Loubylie · 22/04/2025 17:34

Hour bus ride is doable. Not unheard of for rural kids. Also does he have a good friend he could stay with some nights? If you paid for his stay?

waterrat · 22/04/2025 17:35

I would move him. He will then make friends in local area etc. He still has 2 years at school.

waterrat · 22/04/2025 17:36

also - in big cities you get kids moving at every age. Totally normal - in a large secondary you will have children joining constantly including through the year.

1SillySossij · 22/04/2025 17:51

Everyone seems to be assuming it will be a move for the worse, but it could just as easily be a move for the better.
He's old enough to catch a train or bus to keep up with his old friends on the weekend and will make friends at the new place. It's a good life experience to be able to make new friends, and I think in a lot of ways it's easier for boys than girls.

ezi91 · 22/04/2025 17:56

It's better to move him now let him get used to all the changes, make new friends that will probably end up being his "mates" and will most likely end up going to the same sixth form/college together etc.
it be much harder leaving everything at 16!

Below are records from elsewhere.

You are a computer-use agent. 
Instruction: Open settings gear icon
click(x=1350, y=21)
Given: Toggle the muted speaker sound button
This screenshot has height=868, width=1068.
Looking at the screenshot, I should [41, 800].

Botanybaby · 23/04/2025 07:50

That's a stupid amount of time stuck in traffic for school

For all the kids it's unfair and what about work? How on earth would you manage to get to work when your sat playing taxi

Are there no public transport options for him like getting a train then a bus to school

Plumedenom · 28/04/2025 06:03

I'd be seriously checking my motivations for moving. Your husband will have a commute now, yes, but it sounds like one of you will have a commute anyway to keep your child in school. The other reasons, to move out of the city and to have a bigger house, are not particularly urgent. You don't need a four bedroom house with three kids when the two youngest can share. Seriously consider whether your child's happiness is worth all this ordeal.

notsureyetcertain · 28/04/2025 06:24

If he wants to stay he takes the bus and he can decide if it’s worth it.

SilverCoins · 28/04/2025 07:02

I would argue waiting til you move to investigate options is thé worst of all - investigate now, get DS to visit schools with you, understand options available and space. Even if he doesn’t want to. You may even luck out and one turns out to be a great option DS wants to go for. But also you may find there actually is no fall back option and so you need to consider plan B if the commute doesn’t work (and let’s be honest if youve based the commute on Google maps it’s unlikely to be as accurate as real experience- have you driven it at the times you’re thinking of?)

I moved teens for unavoidable reasons, it was easy for one and fucking awful for the other. But what made the biggest difference was being absolutely transparent and keeping them in the loop at every stage. They knew pros and cons of every decision and they knew why sometimes we made decisions they wanted and sometimes not. Didn’t always make them happier but they knew why. They visited the new school, they found out about local ECAs but also they got a chance to say goodbye and effectively grieve their old life. It may sound melodramatic but they are teens, life is suppose to be melodramatic as a teen!

Like others this doesn’t sound like a great move, but I get sometimes life throws a curveball (like redundancy) and you have to deal with. But honestly I urge you to make sure you all do it with eyes wide open.

Sharptonguedwoman · 28/04/2025 07:09

One thought is that a new school may not have the GCSE options your child has chosen, or be halfway through a course. Some subjects start the courses in
year 9. Not impossible to deal with, but messy.